Is income inequality the “defining challenge” of our time? President Barack Obama’s Dec. 4 speech on the topic has produced a lively debate, with some supporting him and others – chiefly the Washington Post’s Ezra Klein – arguing that unemployment should be the main focus.
In fact, Obama said in his speech, it is the combination of “a lack of upward mobility” with inequality that is the great challenge of the day. This strikes me as the right question: how to get people to move up and thus create a thriving middle class. If, in the process, the Google guys stay rich, so be it.
When people talk about inequality these days, they are often talking about three different issues. First, the astonishing rise of the very rich. Second, the stagnant wages and weakening prospects of the American middle class. And third, the large number of people at the bottom of the ladder.
These are distinct phenomena. There is lots of debate, and some good new research, about whether they are related – whether the rise of the rich has caused the stagnation of the middle class and the poor. The evidence is mixed. See Jared Bernstein’s “The Impact of Inequality on Growth” ( http://bit.ly/1cbpptA), and a new report from the Center on Budget and Policy Priorities titled “Pulling Apart” ( http://bit.ly/18BkKWe).
The superrich have grown worldwide, but America is at the head of the pack. And it appears to be caused by some structural factors: globalization and technology help superstars; large and liquid financial markets make the rich richer. Others are political: lower tax rates and the political influence of the financial sector. America has all of these factors – technological innovation, global reach, huge capital markets, but also tax cuts, deregulation, a powerful financial industry – so it’s not that surprising that it has the biggest rise in its superrich. The current Journal of Economic Perspectives has an excellent set of essays on this, all worth reading ( http://bit.ly/1dpjxi7).
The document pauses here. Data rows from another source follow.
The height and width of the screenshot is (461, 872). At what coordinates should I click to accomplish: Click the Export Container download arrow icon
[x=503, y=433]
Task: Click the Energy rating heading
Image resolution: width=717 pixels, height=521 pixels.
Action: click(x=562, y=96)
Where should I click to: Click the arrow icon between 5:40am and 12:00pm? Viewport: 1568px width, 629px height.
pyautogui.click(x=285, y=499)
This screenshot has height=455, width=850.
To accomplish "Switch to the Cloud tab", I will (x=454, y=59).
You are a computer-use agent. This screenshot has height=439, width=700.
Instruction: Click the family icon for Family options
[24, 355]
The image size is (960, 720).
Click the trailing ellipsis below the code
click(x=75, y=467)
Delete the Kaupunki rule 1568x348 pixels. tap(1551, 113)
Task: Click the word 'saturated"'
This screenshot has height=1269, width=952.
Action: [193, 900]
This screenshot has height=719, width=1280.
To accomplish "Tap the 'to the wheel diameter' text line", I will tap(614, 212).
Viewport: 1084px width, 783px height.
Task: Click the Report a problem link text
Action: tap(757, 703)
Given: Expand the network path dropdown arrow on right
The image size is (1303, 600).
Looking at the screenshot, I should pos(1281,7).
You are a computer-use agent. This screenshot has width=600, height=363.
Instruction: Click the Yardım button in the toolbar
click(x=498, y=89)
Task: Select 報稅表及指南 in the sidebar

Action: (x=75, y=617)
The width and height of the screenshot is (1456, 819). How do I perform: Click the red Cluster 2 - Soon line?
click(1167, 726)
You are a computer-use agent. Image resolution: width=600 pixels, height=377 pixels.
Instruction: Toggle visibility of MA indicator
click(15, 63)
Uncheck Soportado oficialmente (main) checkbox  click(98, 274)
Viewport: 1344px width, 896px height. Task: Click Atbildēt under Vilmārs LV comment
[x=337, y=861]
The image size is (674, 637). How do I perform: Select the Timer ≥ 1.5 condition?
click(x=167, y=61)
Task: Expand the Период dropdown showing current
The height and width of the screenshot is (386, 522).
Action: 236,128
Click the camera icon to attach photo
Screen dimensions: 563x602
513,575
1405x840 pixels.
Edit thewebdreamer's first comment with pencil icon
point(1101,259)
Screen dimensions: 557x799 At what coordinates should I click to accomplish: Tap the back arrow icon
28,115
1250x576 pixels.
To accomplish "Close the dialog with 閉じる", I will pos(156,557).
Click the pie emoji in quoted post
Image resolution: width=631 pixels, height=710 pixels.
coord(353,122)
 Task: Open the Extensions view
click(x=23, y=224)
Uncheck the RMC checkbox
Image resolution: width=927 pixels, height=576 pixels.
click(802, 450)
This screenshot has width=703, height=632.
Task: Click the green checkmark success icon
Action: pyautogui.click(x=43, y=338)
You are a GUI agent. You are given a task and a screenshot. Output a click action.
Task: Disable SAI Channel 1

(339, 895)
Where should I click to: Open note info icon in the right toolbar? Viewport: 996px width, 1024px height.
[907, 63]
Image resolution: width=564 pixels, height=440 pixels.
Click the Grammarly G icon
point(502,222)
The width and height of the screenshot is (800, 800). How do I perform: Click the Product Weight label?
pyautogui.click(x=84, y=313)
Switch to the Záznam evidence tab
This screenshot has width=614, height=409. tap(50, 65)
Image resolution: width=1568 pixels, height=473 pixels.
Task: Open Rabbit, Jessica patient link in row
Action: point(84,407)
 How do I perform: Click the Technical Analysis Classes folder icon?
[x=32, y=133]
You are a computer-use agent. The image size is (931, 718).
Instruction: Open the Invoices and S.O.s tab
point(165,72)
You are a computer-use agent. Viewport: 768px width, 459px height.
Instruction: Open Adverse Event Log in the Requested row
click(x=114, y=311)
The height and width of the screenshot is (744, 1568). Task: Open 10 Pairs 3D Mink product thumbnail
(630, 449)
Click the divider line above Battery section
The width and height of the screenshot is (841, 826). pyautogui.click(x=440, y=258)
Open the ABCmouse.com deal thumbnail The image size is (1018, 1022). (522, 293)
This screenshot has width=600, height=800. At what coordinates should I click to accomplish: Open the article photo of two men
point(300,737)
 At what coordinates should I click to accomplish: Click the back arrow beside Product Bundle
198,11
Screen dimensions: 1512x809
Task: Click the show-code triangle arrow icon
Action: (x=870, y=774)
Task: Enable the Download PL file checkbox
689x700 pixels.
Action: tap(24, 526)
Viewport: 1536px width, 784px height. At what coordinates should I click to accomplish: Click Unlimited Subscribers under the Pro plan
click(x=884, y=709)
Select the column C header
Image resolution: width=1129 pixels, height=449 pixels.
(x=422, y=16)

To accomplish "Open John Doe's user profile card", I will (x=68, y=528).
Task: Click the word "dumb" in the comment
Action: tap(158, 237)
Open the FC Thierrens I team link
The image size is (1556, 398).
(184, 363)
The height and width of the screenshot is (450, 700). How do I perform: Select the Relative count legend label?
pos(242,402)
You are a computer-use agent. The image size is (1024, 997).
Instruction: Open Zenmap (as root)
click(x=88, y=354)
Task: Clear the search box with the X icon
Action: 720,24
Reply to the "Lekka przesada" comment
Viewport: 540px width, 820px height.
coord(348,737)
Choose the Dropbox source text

Reviving the middle class is clearly the most important challenge, involving the most people. But it’s also the hardest – it began 40 years ago – and one for which it has proved difficult to find an enduring solution. There is strong evidence that rising inequality is crowding out the middle class. But there is also a powerful story to be told about how technology, globalization, and declining American education and skills have contributed to the stagnation of wages for the median worker.
Would higher taxes on the rich create a more dynamic middle class? Perhaps, but it’s not clear exactly how. It’s also worth noting that America’s tax regime – relying mostly on income taxes – is already more progressive than European systems that raise a much greater percentage of their revenues from sales taxes. The top 10 percent of American earners pay about 70 percent of all federal income taxes. In New York City, the top 1 percent pay almost 45 percent of the city’s income taxes.
Some argue that the real link between the rise of the rich and the fall of the middle class is political. The rich have captured the political system and milked it to their advantage. And it’s also true that – because of the vast role of money in politics – the well-off (and well-organized) can often get specific tax breaks and regulatory relief to help them. But more broadly, look at what’s happened in the last 10 years in America. Medicare was expanded dramatically, near-universal health care was enacted, energy policy has been changed against the wishes of big oil and coal companies, and tax rates on the rich have approached 30-year highs. And it was America that a few years ago passed a stimulus program of almost $1 trillion to fight unemployment. Europe, with its more egalitarian politics, slashed social spending in the face of the worst unemployment since the Great Depression. On its face, this is not strong evidence of the political power of America’s rich.
Of the three problems, the easiest to fix is the one we spend the least time talking about: the fate of the poor, who now number 46 million. Since the poor tend not to vote, or lobby, they have not gotten much attention since Lyndon’s Johnson’s efforts in the 1960s. American government does not devote much energy or money to their problems, especially those of impoverished children who suffer from malnutrition, bad health and poor education, which cripples their chances of escaping poverty. The resources needed to change this would be a fraction of what we spend on the middle class in this country.
We don’t have all the answers, but if you’re looking for the policy that would likely have the biggest effect on increasing social mobility and reducing inequality, let’s shift the attention from the rich and the middle class and focus on the forgotten poor.